Patents grant an individual exclusive rights for an average timeframe of 14 to 20 years, depending on the type of patent, so during this time, you can issue patent licenses that allow others to use your invention on a limited basis. Typically, the patent holder charges a fee for the patent license. For example, if an inventor created a new type of motor, then the patent holder may opt to license that patent to an ATV manufacturer which granted permission to use that motor in its ATVs.

Trademark usage and licensing typically involves brand protection and commercialization. If a company invests in and acquires consumer recognition for a product or service, this can translate to value to the company. Through marketing, policing of trademarks including logos and slogans, and effective productization, value can be created and expanded. The IP team at Sandman Law Office can help you to define, create and build value in your trademarks as part of an overall IP portfolio strategy.

In the case of copyright licensing, the license applies to the usage and reproduction of creative works, such as a book, a movie, a song, a piece of software or an image. Just like a patent license, a copyright license is used to grant certain, limited rights to another party who wishes to use the creative works of others (typically in a for-profit application.)

An example of copyright licensing: An artist creates an image of a new cartoon character. A T-shirt company may wish to license that image for use on its new line of T-shirts. Attorney Sandman can assist with filing the copyright for the artist as well as negotiating, preparing and defending the licensing agreement.

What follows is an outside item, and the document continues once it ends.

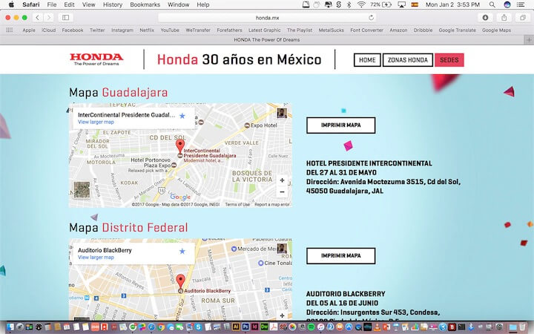
Task: Open View larger map for Auditorio BlackBerry
Action: pyautogui.click(x=96, y=258)
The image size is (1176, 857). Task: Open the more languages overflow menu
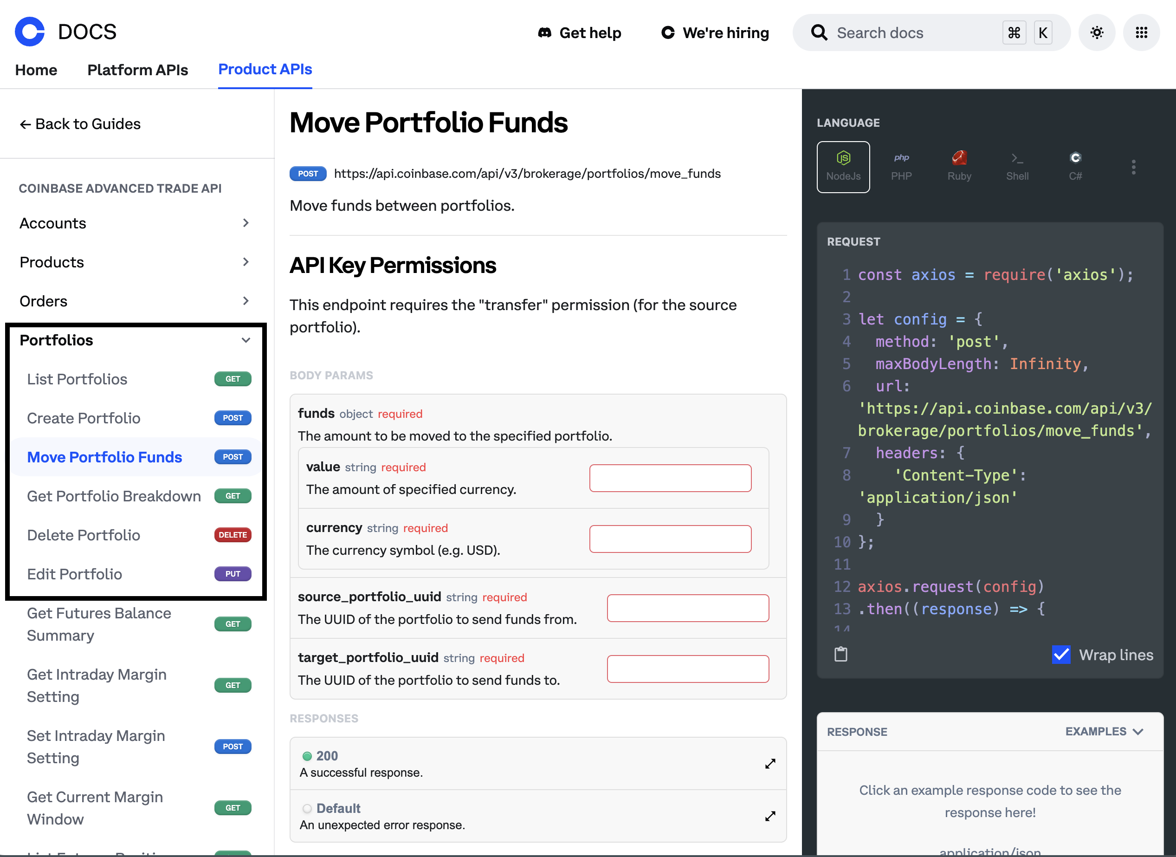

What Kinds of Licensing Restrictions Can I Impose?

The owner of the intellectual property is free to impose a number of different restrictions in a patent, trademark or copyright licensing agreement. For example, the inventor who holds the patent on a new type of motor may restrict the ATV company to using its motor in ATVs that are sold within North America, thereby enabling the patent holder to sell a patent license to another ATV manufacturer in Europe or Asia.

Additionally, you can opt to impose restrictions on exclusivity. So, if you issue a non-exclusive copyright license, then you would be free to issue another non-exclusive license to a different company that offers the same type of product. There may also be time-related restrictions. So, for example, the licensee may only be permitted to use the patent or copyrighted works for a span of one year.

Your IP lawyer can also help you impose licensing restrictions on field of use, which restricts how intellectual property can be used. For instance, you might allow the T-shirt company to use your character on T-shirts, but not on hats, thereby leaving you free to negotiate another licensing agreement with a hat manufacturer.

Why Do I Need Help With Licensing Negotiations?

IP licensing negotiations can be tricky due to conflicting interests. Generally, it is in the best interest of a patent, trademark or copyright holder to grant non-exclusive rights, while imposing maximum restrictions and charging the highest possible licensing fee. Conversely, it’s usually in the best interest of the licensee to minimize restrictions and negotiate exclusive rights, with the lowest possible licensing fee in an attempt to maximize return on investment.

As a result, it can be challenging to arrive at a licensing agreement, which is where an experienced business lawyer and negotiator can assist. Cases involving patent pending license agreements can be especially challenging, as there is the added risk that a patent could ultimately be rejected. For this reason, negotiating patent pending licensing agreements should be done with the assistance of experienced legal counsel. A licensed patent attorney can offer the right information to make the best deal.